Durch Zusammenlegung und Spezialisierung von Krankenhäusern kann der Personalmangel bei Ärzten und Pflegepersonal gemildert und die Versorgungsqualität verbessert werden. Für Regionen ohne Krankenhausstandort bedarf es eines Ausgleichs, dieser kann durch den weiteren Auf- und Ausbau Medizinische Versorgungszentren (MVZ) geschehen. Zusätzlich sollten regionale Notfallleitstellen umfänglich ausgebaut werden inklusive der Einführung eines Priorisierungssystems zur effizienten Vermittlung von Patientenströmen an 24 Stunden am Tag und sieben Tagen der Woche.
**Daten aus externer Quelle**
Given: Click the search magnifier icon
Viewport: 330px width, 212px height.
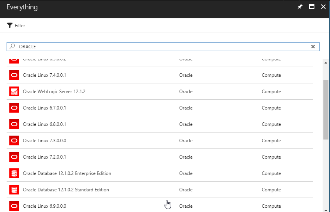Looking at the screenshot, I should [12, 46].
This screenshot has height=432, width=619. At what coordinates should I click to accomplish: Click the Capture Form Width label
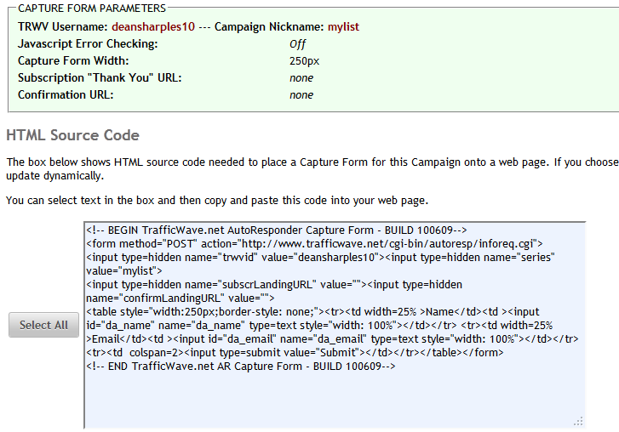point(73,61)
Daneben soll das Land zusätzliche Stipendien für zukünftige Landärzte bereitstellen. Eine verpflichtende Landarztquote mit Sanktionssystem lehnen wir jedoch ab. Stattdessen sollen die Gesamtstudienplatzzahlen in der Humanmedizin in Niedersachsen weiter erhöht werden.
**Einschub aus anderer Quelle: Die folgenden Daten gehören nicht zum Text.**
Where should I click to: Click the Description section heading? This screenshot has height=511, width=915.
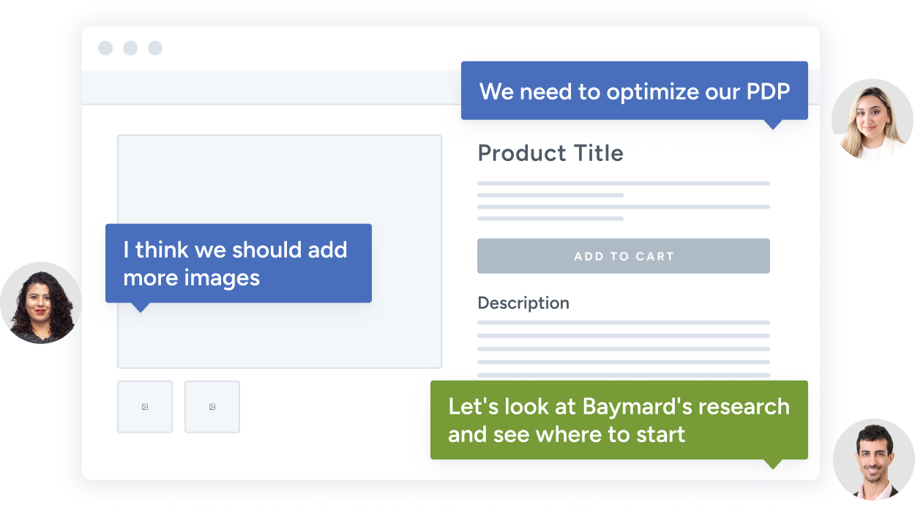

Weiter setzen wir uns dafür ein, den Beruf des Landarztes attraktiver zu gestalten. In diesem Zuge müssen die Möglichkeiten vereinfacht werden, als Ärztin oder Arzt in einer Teilzeitstelle auf dem Land tätig zu sein
Auch die Möglichkeiten der Telemedizin müssen voll ausgeschöpft werden. Diese soll bereits in der medizinischen Ausbildung einen elementaren Bestandteil darstellen.
Bildungsmigration ist einer der entscheidenden Faktoren für die demographische Entwicklung im strukturschwachen ländlichen Raum. Daher fordern wir für Azubis und Studenten Bildungsangebote staatlicher Bildungseinrichtungen, die als Fernstudium oder Onlineunterricht sowie MOOCs (Massive Open Online Courses) ausgestaltet sind. So soll der angestrebte Bildungsweg für alle Niedersachsen ermöglicht werden. Darüber hinaus fordert die FDP Niedersachsen, den dezentralen Ausbau dualer Studienangebote gerade in klein- bis mittelgroßen Städten zu unterstützen, um der Abwanderung von jungen Menschen zur Aufnahme eines Studiums entgegenzutreten und ihnen eine akademische Zukunft auf dem Land zu bieten.
Bei Förderprogrammen für strukturschwache Kommunen können diese oftmals den nötigen Eigenanteil nicht aufbringen. Bestehende und neue Programme müssen daher auch Möglichkeiten enthalten, wie eine Gemeinde den Eigenanteil durch andere Leistungen ersetzen oder auf diesen verzichten kann. Auf kommunaler Ebene setzen wir uns zunächst für eine Erneuerung des Zukunftsvertrages für Samt- und Einheitsgemeinden unter 10.000 Einwohner ein. So möchten wir sinnvolle Anreize für eine Entschuldung der Gebietskörperschaften und einen Reformprozess geben, die die Kommunen von unten nach oben selbst gestalten können.